天天看點

最通俗易懂的HashMap底層原理圖文詳解

HashMap的底層原理面試必考題。為什麼面試官如此青睐這道題?

HashMap裡面涉及了很多的知識點,可以比較全面考察面試者的基本功,想要拿到一個好offer,這是一個邁不過的坎,接下來我們用最通俗易懂的語言帶着大家揭開HashMap的神秘面紗。

資料結構

HashMap的資料結構為 : 數組+(連結清單或紅黑樹)。

/**
     * The table, initialized on first use, and resized as
     * necessary. When allocated, length is always a power of two.
     * (We also tolerate length zero in some operations to allow
     * bootstrapping mechanics that are currently not needed.)
     */
    transient Node<K,V>[] table;      

HashMap的資料模型:

最通俗易懂的HashMap底層原理圖文詳解
public class HashMap<K,V> extends AbstractMap<K,V> implements Map<K,V>, Cloneable, Serializable {

    static class Node<K,V> implements Map.Entry<K,V> {
        final int hash;
        final K key;
        V value;
        Node<K,V> next;
    }

    ...

    /**
     * Entry for Tree bins. Extends LinkedHashMap.Entry (which in turn
     * extends Node) so can be used as extension of either regular or
     * linked node.
     */
    static final class TreeNode<K,V> extends LinkedHashMap.Entry<K,V> {
        TreeNode<K,V> parent;  // red-black tree links
        TreeNode<K,V> left;
        TreeNode<K,V> right;
        TreeNode<K,V> prev;    // needed to unlink next upon deletion
        boolean red;
        ...
    }

}      
最通俗易懂的HashMap底層原理圖文詳解

Node的模型:

最通俗易懂的HashMap底層原理圖文詳解

TreeNode的模型:

最通俗易懂的HashMap底層原理圖文詳解
最通俗易懂的HashMap底層原理圖文詳解

算法

連結清單轉紅黑樹

紅黑樹插入節點、删除節點、查詢節點算法

紅黑樹的五個性質

最通俗易懂的HashMap底層原理圖文詳解

紅黑樹,一種二叉查找樹,但在每個結點上增加一個存儲位表示結點的顔色,可以是Red或Black。

  

通過對任何一條從根到葉子的路徑上各個結點着色方式的限制,紅黑樹確定沒有一條路徑會比其他路徑長出倆倍,因而是接近平衡的。

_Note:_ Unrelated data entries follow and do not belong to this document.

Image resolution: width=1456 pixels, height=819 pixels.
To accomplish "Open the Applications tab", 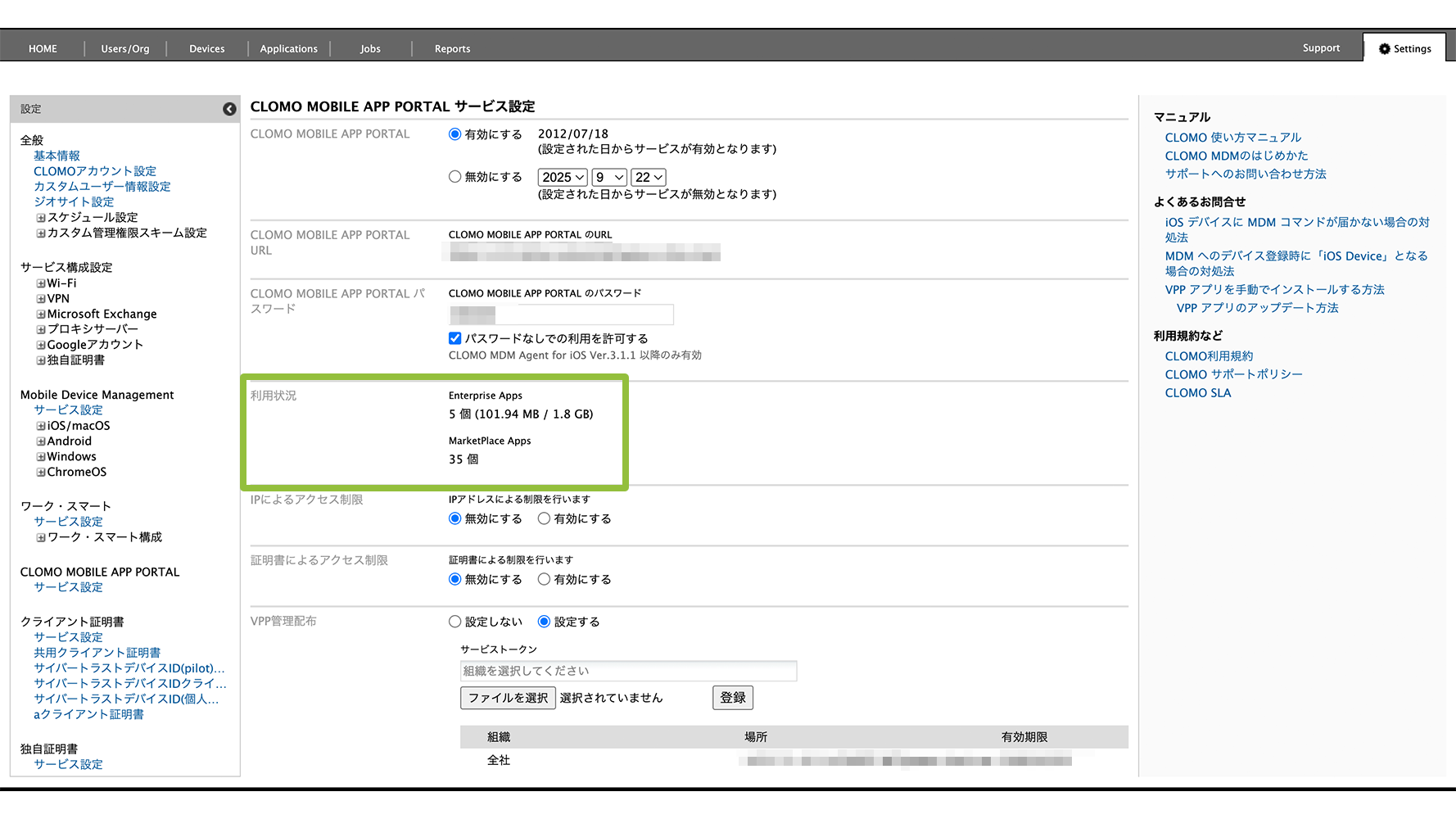I will click(288, 49).
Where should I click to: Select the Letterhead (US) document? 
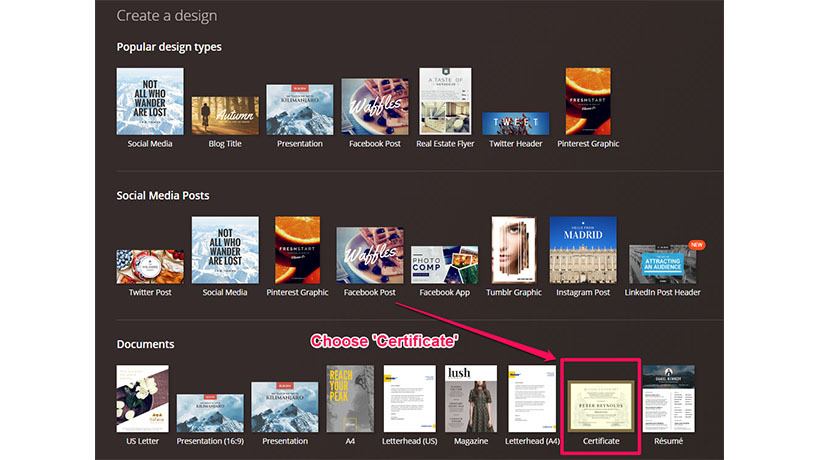click(409, 399)
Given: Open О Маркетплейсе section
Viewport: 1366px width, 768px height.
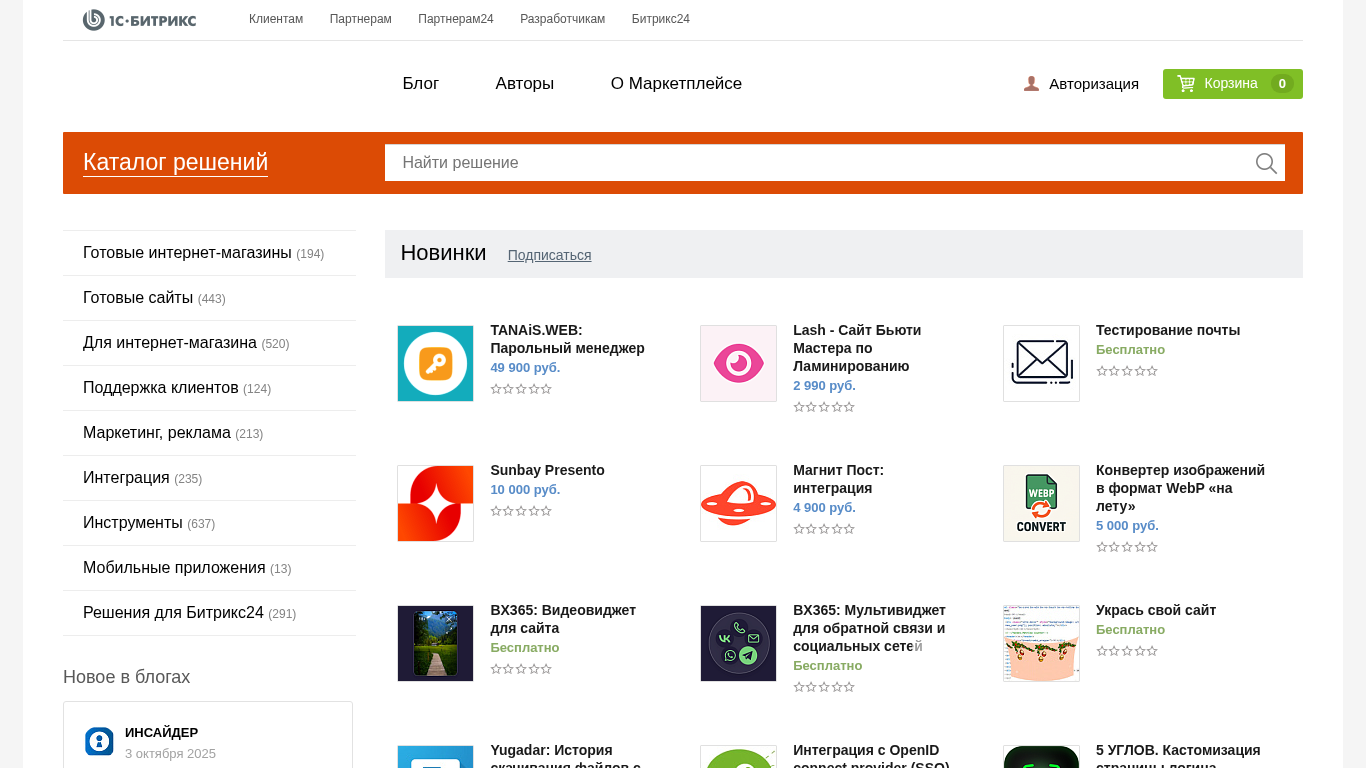Looking at the screenshot, I should point(676,84).
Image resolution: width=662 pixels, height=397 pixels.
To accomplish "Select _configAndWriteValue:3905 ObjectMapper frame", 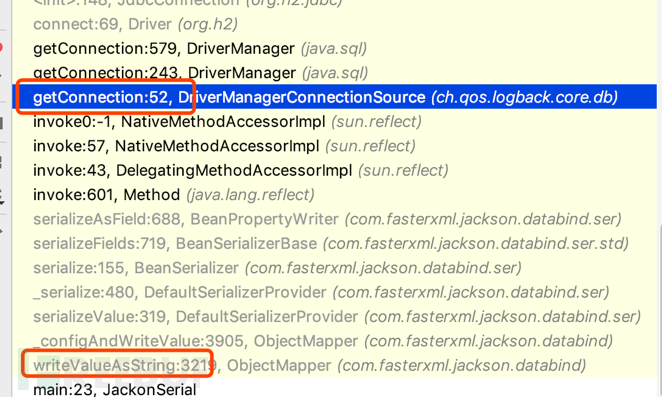I will pos(334,341).
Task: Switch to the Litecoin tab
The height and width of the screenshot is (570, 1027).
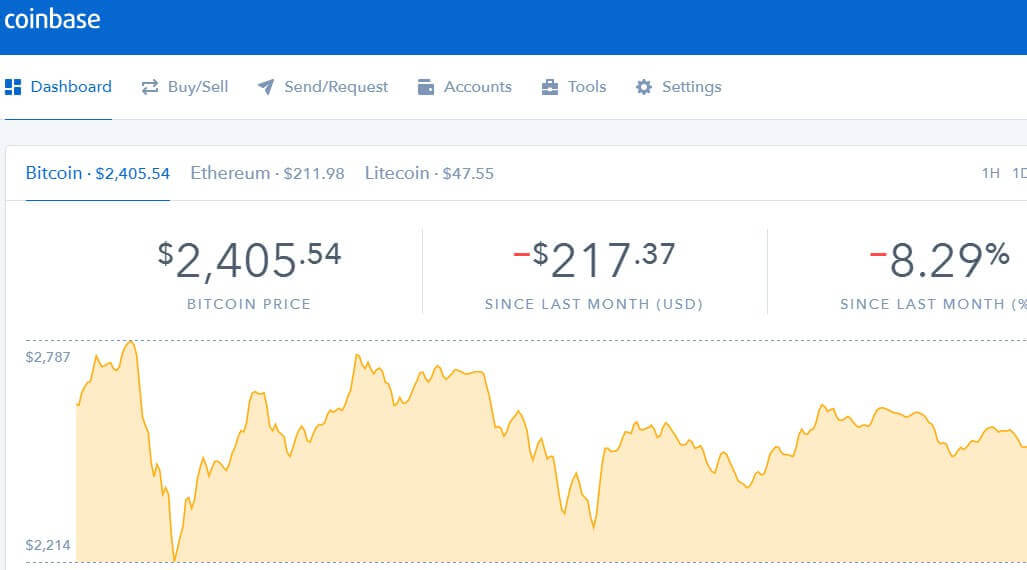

紅黑樹,作為一棵二叉查找樹,滿足二叉查找樹的一般性質。下面,來了解下 二叉查找樹的一般性質。

  

二叉查找樹,也稱有序二叉樹(ordered binary tree),或已排序二叉樹(sorted binary tree),是指一棵空樹或者具有下列性質的二叉樹:

  • 若任意節點的左子樹不空,則左子樹上所有結點的值均小于它的根結點的值;
  • 若任意節點的右子樹不空,則右子樹上所有結點的值均大于它的根結點的值;
  • 任意節點的左、右子樹也分别為二叉查找樹。
  • 沒有鍵值相等的節點(no duplicate nodes)。

因為一棵由n個結點随機構造的二叉查找樹的高度為lgn,是以順理成章,二叉查找樹的一般操作的執行時間為O(lgn)。但二叉查找樹若退化成了一棵具有n個結點的線性鍊後,則這些操作最壞情況運作時間為O(n)。

  

紅黑樹雖然本質上是一棵二叉查找樹,但它在二叉查找樹的基礎上增加了着色和相關的性質使得紅黑樹相對平衡,進而保證了紅黑樹的查找、插入、删除的時間複雜度最壞為O(log n)。

  

但它是如何保證一棵n個結點的紅黑樹的高度始終保持在logn的呢?

這就引出了紅黑樹的5個性質:

  

1.每個結點要麼是紅的要麼是黑的。

2.根結點是黑的。

3.每個葉結點(葉結點即指樹尾端NIL指針或NULL結點)都是黑的。

4.如果一個結點是紅的,那麼它的兩個兒子都是黑的。

5.對于任意結點而言,其到葉結點樹尾端NIL指針的每條路徑都包含相同數目的黑結點。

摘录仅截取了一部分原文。